A team at the Free University in Berlin, German has since 2006 been developing systems that could eventually result in driverless, autonomous cars.

According to Gizmag's Ben Coxworth, they have already used an iPhone, an iPad and an eye-tracking device to steer a VW Passat test car. Now, using a commercially available Emotiv EPOC brain-machine gaming interface (interskull, perhaps?), they've demonstrated that a car can be controlled by mind power.

Changing, of course, 'I think, therefore I am' to 'I think, therefore I drive'. Which most people don't do when they're driving...

ADVANCED TEST

Anyway, The AutoNOMOS system, called BrainDriver, acquires bio-electric signals from the driver through 16 electro-encephalograph sensors on the EPOC headset. Before getting behind the wheel, Gizmag reports, potential human drivers must spend some time on the system’s software tool kit learning to move a cube back and forth on a computer screen by altering their thought patterns.

Once on the road, BrainDriver links these patterns to assigned actuations (such as steering and acceleration) and sends the appropriate commands to the car’s drive-by-wire system.

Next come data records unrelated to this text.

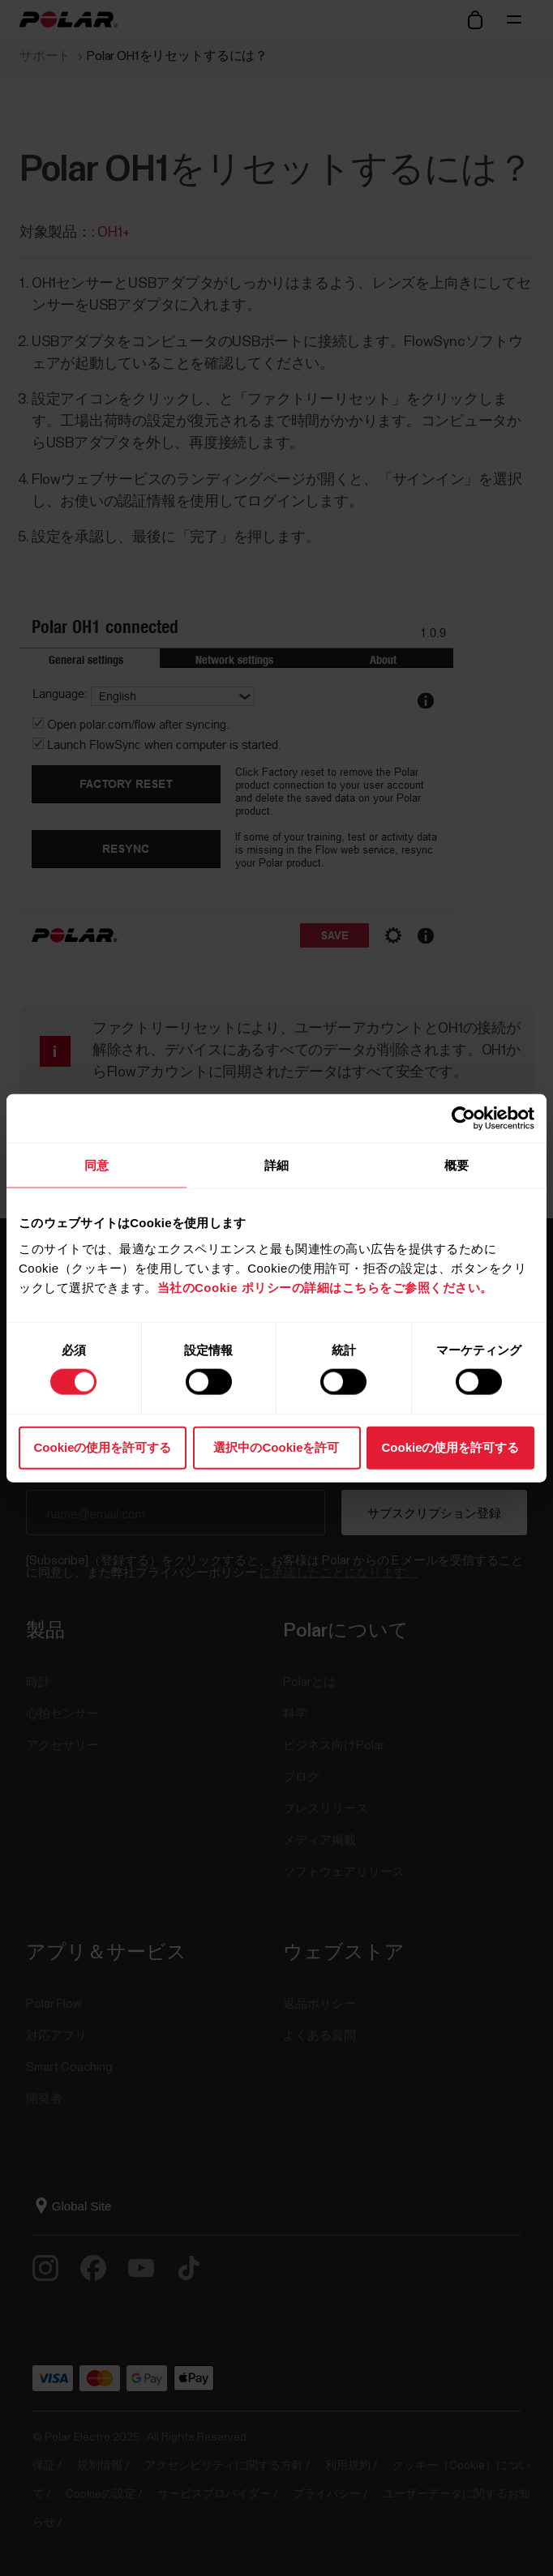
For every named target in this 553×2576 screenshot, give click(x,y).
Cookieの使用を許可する (102, 1446)
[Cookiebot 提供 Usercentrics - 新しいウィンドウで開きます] (463, 1118)
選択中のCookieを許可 (276, 1446)
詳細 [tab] (276, 1165)
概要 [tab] (456, 1165)
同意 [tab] (96, 1165)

In the first test of the technology, Gizmag said, the car drove itself autonomously to a road junction where its human occupant used thought patterns to tell it which way to turn. In the second, more advanced, test Berlin’s former Tempelhof Airport, the occupant continuously controlled steering, acceleration and braking.

Gizmag reported there was "only a slight delay" between mental commands and the car's reactions.

The system is only a demonstration project but team members believe it could have applications in the future, such as allowing passengers to assist an autonomous car when the vehicle is unsure which way to go at an intersection.